1848 Reforms and the formation of the Inseparable Union
Even though the French Revolution aided in the spread of Liberalism to Western Europe, and to a small extent, the New World, the nations of Central Europe were mainly ruled by Reactionary governments who opposed Liberalism, sometimes jailing liberal sympathisers who spoke for freedom for the people. As the 1840s came to a close, a huge political upheaval of predominantly pro-Liberal groups began in Europe. The Kingdom of Hungary declared independence, but was swiftly defeated by the Reactionary forces.

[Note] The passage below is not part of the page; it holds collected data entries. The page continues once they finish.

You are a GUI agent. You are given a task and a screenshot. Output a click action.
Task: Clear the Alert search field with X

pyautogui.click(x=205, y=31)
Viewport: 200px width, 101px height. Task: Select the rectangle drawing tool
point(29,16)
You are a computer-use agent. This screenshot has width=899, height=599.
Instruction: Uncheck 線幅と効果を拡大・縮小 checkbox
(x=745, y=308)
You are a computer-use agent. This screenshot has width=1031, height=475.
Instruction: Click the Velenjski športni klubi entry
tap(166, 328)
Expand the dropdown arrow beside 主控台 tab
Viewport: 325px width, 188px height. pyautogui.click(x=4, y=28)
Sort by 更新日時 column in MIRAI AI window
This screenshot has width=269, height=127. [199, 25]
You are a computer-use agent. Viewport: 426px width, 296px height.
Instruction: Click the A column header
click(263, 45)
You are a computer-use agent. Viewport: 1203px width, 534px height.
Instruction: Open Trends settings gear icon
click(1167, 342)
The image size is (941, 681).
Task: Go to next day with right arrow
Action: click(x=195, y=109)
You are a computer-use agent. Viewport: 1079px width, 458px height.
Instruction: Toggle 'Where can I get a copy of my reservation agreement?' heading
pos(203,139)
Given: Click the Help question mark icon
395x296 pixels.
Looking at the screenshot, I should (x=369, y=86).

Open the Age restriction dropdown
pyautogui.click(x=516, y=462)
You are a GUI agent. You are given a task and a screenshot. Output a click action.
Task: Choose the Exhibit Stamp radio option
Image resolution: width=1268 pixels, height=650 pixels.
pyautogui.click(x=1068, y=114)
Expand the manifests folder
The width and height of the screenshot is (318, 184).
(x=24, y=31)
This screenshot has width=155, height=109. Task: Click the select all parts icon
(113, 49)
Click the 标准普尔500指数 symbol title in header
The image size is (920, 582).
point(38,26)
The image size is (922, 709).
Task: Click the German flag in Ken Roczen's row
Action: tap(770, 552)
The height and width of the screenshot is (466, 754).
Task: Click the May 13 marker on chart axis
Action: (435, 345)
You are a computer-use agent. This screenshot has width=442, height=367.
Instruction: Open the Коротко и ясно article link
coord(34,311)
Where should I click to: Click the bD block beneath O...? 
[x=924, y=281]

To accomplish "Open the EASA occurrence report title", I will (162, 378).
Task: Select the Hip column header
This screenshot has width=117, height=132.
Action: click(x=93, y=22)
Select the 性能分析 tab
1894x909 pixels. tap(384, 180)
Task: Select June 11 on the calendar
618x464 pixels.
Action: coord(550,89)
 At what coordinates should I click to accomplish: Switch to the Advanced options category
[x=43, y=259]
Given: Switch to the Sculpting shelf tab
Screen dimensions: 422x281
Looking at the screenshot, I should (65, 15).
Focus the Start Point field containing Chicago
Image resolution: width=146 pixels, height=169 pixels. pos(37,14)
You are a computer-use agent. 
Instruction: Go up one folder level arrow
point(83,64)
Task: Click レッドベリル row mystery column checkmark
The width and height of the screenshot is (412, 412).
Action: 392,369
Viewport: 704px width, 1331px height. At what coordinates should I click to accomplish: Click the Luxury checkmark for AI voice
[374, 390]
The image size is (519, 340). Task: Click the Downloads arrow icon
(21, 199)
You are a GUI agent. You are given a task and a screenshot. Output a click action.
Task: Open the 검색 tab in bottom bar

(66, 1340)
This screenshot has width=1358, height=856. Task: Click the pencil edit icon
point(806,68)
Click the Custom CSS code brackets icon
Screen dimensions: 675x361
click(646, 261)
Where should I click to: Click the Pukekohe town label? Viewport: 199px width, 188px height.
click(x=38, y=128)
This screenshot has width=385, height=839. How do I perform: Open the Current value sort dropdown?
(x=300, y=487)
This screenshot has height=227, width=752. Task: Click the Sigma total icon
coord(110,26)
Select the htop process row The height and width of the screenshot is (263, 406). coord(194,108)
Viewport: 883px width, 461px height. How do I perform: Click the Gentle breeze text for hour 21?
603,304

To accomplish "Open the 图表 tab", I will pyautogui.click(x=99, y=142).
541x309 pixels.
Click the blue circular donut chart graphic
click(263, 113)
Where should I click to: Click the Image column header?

The Revolutions led to the rather radical reformation of the Austrian Empire into it's modern day title, the Austro-Hungarian Federation, transforming the nation into a federation of equals. These reforms led to a personal union between the German and Hungarian royal families along with giving the Slavic groups in the Empire a better say in Imperial affairs. These reforms would stay in place until their restructuring by Chancellor Hitler in the 1930s.
Communalist Revolutions of 1871
As the ideology of Communalism began to rise in Europe, the peoples in the Austro-Hungarian Empire were united against the threat of a Workers Uprising in the nation. As the Commualists took over Germany and Scandinavia, the Emperor declared martial law as various Commualist groups began to rise up in major cities throughout the Empire. The Austro-Hungarians also had to deal with a small German invasion force in the mid-1880s, which the Empire responded to with a full scale Invasion of southern Commualist Germany, seizing Bavaria and portions of Baden-Wurttemberg. The Germans eventually seceded the occupied territories to the Empire, forming the Kingdom of Bavaria in 1890 after being designated an Imperial Territory. The Federation also annexed the remaining impoverished nations in the Balkans, under the Treaty of Sopron in 1890, fully integrating Bulgaria, Romania and other nations in the Balkans as equal Kingdoms and Duchies.
20th Century to Present Day
The Austro-Hungarian Federation was one of the founding members of the Allied Treaty Organisation in the 1940s, being one of nuclear armed members of ATO gave the Empire an edge against the Communalist forces due to their position in Central/Eastern Europe. Many listening posts were established to spy on Commualist nations throughout the Cold War, some of them are still open today as museums, similar to the Stasi Headquarters in Berlin, or the House of Terror in Budapest.
The current Emperor (or Kaiser), Karl von Hapsburg of Austria, ascended to the throne in 2011 after the death of his father, Otto von Hapsburg.
Since monarchism is more prevalent in Europe (especially after the Cold War) and the fact that the Austro-Hungarians are seen as the de facto successors to the Holy Roman Empire, Dukes, Earls, Barons and other symbols of nobility are treated with the same level of governance as an American State Governor.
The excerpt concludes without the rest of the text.